Archive for January, 2008

I can call the creation story/ies of Genesis a myth because…

January 24, 2008

“The concept ‘myth’ … suggests a central place and value of such stories in the collective memory and consciousness of a group, and/or a direct link with ritual, in other words, a kind of sacred text.” (Niek Veldhuis, Religion, Literature and Scholarship: The Sumerian Composition Nanshe and the Birds, p. 67)

Of course, this would apply equally to the story of the Last Supper, which I’ve never found myself wanting to designate as “myth.”

Things I fantasize about researching in-depth if I weren’t a full-time grad student in a non-funky field:

January 21, 2008

- The Dance of Death (Todtentanz, danse macabre)

- Carnival

- Thomas Cranmer and how he wrote the Book of Common Prayer, and how the same man who wrote the BCP could be Henry VIII’s yes-man

- the relationship between the origins of Presbyterianism, the Westminster Confession, and Oliver Cromwell, and whether the Westminster divines condoned regicide

- Puritan witch trials – WTF!?

- witch trials in general

- how Christian attitudes toward the supernatural (demons, the devil, witches, miracles, prophecy etc) have changed over the centuries – e.g. Martin Luther thought the Devil hung out in his study

- attitudes toward violence in Islam: in the Quran and other canonical sources; different ways these have been interpreted in different times and by different sects

- just when and how the Judeo-Christian tradition came to regard sex between a married man and an unmarried woman as adultery: you sure don’t see that in the Old Testament, and I’m not sure about the New

Carnival and the Dance of Death

January 21, 2008

I found this fascinating paragraph in the Catholic Encyclopedia article on the “dance of death.” (I really am not obsessed with death, it’s just one of many Christian themes that I find worth thinking about, in conjunction with Resurrection and New Life of course, but once I decided to name my blog after Bach’s cantata “I stand with one foot in the grave,” the death theme took on a life of its own.)

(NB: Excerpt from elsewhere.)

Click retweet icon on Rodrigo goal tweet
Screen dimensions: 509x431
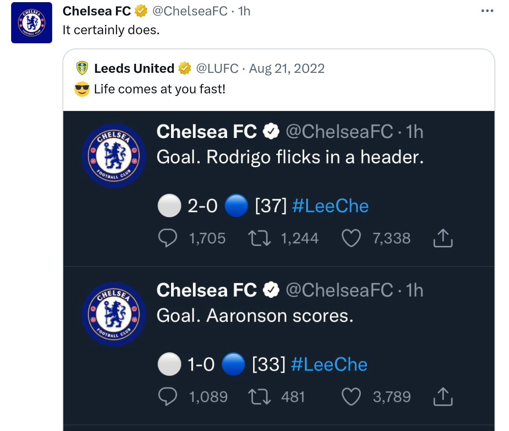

“In Florence (1559) the “triumph of death” formed a part of the carnival celebration. We may describe it as follows: After dark a huge wagon, draped in black and drawn by oxen, drove through the streets of the city. At the end of the shaft was seen the Angel of Death blowing the trumpet. On the top of the wagon stood a great figure of Death carrying a scythe and surrounded by coffins. Around the wagons were covered graves which opened whenever the procession halted. Men dressed in black garments on which were painted skulls and bones came forth and, seated on the edge of the graves, sang dirges on the shortness of human life. Before and behind the wagon appeared men in black and white bearing torches and death masks, followed by banners displaying skulls and bones and skeletons riding on scrawny nags. While they marched the entire company sang the Miserere with trembling voices.”

- Written by Charles G. Herbermann & George Charles Williamson. Transcribed by Rick McCarty. The Catholic Encyclopedia, Volume IV. Published 1908. New York: Robert Appleton Company. Nihil Obstat. Remy Lafort, Censor. Imprimatur. +John M. Farley, Archbishop of New York

Movies: The Valet and Snow Cake

January 8, 2008

This weekend I watched two movies that I can unabashedly recommend: The Valet (a French farce starring Daniel Auteuil, one of the funniest and most satisfying movies I’ve seen in a long time) and Snow Cake, an independent movie set in Canada with Alan Rickman and a great soundtrack.

I had never been much of an Alan Rickman fan, despite my Anglophilia, because I thought he was pretty much the poster child for over-acting (his Colonel Brandon always brought on gestures of pretend vomit). Also, as far as I can tell he plays the same character over and over again, or at least talks and emotes the same in every movie I’ve ever seen him in, whether he’s Snape in Harry Potter, the aforementioned Colonel Brandon in Sense and Sensibility, the cuckolded husband in Close Your Eyes (a very guilty pleasure) or the one who’s thinking about having an affair Love Actually… But I loved him in Snow Cake. He’s still Alan Rickman, but toned down a bit, and that unsmiling, deadpan, perfectly elocuted delivery and tragic gravitas are hilarious counterpoints to an autistic Sigourney Weaver (especially during their Scrabble game) and the ridiculous situations he finds himself in. I think the straightman is even funnnier when he’s the only Brit in the room. Not that the movie is primarily a comedy, it has a lot of sadness, and he’s good there too, but I liked it mainly for its humor.